The mothering instinct exists for wealthy women just as it does for women in lower wealthy strata. And just like all other women, women with significant wealth have certain lessons they want their children to learn.
Everyone parents differently, but there are standards of behavior among wealthy women as it relates to the raising of their children. They have expectations of their children in terms of financial and career growth, and they have expectations of themselves in terms of offering their children a solid financial starting point.
Spectrem’s study on affluent women, Successfully Growing Your Business With Wealthy Women, details how women with a net worth over $1 million feel about their parenting duties, while also examining how having children may have affected the work-life balance of the women surveyed.

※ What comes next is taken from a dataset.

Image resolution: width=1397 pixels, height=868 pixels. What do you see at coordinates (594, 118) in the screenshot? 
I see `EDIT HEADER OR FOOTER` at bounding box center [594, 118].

“The goal of many investors is to have enough money to pass a sizable amount on to their children,’’ said Spectrem president George H. Walper Jr. “For wealthy women, the goal is to not only offer their offspring an inheritance someday but to also make certain those children are prepared to handle finances in adulthood.“
Among the women surveyed for the Spectrem study, 66 percent are mothers, although most of them no longer have any children living at home. However, you never stop being a parent no matter where the child lives, and 48 percent of wealthy women said they have concerns over the financial situation of both their children and their grandchildren. However, that concern was seventh on the list of concerns, lagging behind concerns over family health issues, dealing with the responsibility for aging parents and concerns about what is going to happen to her own fate when she is old enough to need support due to health issues.
Wealthy women also put a stop point on financial support of their children. Forty-nine percent say children should no longer rely on their parents for financial support once they graduate from college or technical school. This opinion assumes those children get a well-paying job upon earning their degree, which may not always be the case in today’s economy.
Fourteen percent are willing to pay for their children’s lives as they go through post-graduate education. Sixteen percent believe financial support should end when the child reaches a specific age, no matter whether they are in the education process.
When discussing finances, there is support and then there is assistance. Forty-eight percent of wealthy women believe they should help pay for their child’s first automobile, and even 39 percent believe they should help with the cost of the children’s first home.
This information is critical for advisors to gather when talking with wealthy women. The intended financial support for children will weigh heavily on the money available for investments. A woman intent on helping the child financially past college is not going to be in the same position to invest as a woman who no longer supports her child financially.
The Spectrem study is shocking in the insights into how women perceive their children’s financial future working out. Overall, 44 percent of wealthy women do not believe their child will match the wealth level of their mother when they reach their mother’s age. Another 37 percent believe the child will be unable to improve on the final situation of their mother.
Top Takeaways for Advisors
Advisors must ask wealthy women the same questions they would ask men about the financial support of their children. It would be wrong to assume women are more financially supportive them men, fighting the stereotype that it is the male of the species who kicks the offspring out of the nest early.
The Spectrem study shows, however, that there are segments of women who feel differently than others toward the financial future of their children. Younger women are willing to wait a bit longer to kick the child off the family dole, for instance. Be aware of what kind of plan the wealthy woman has for the financial future of her child.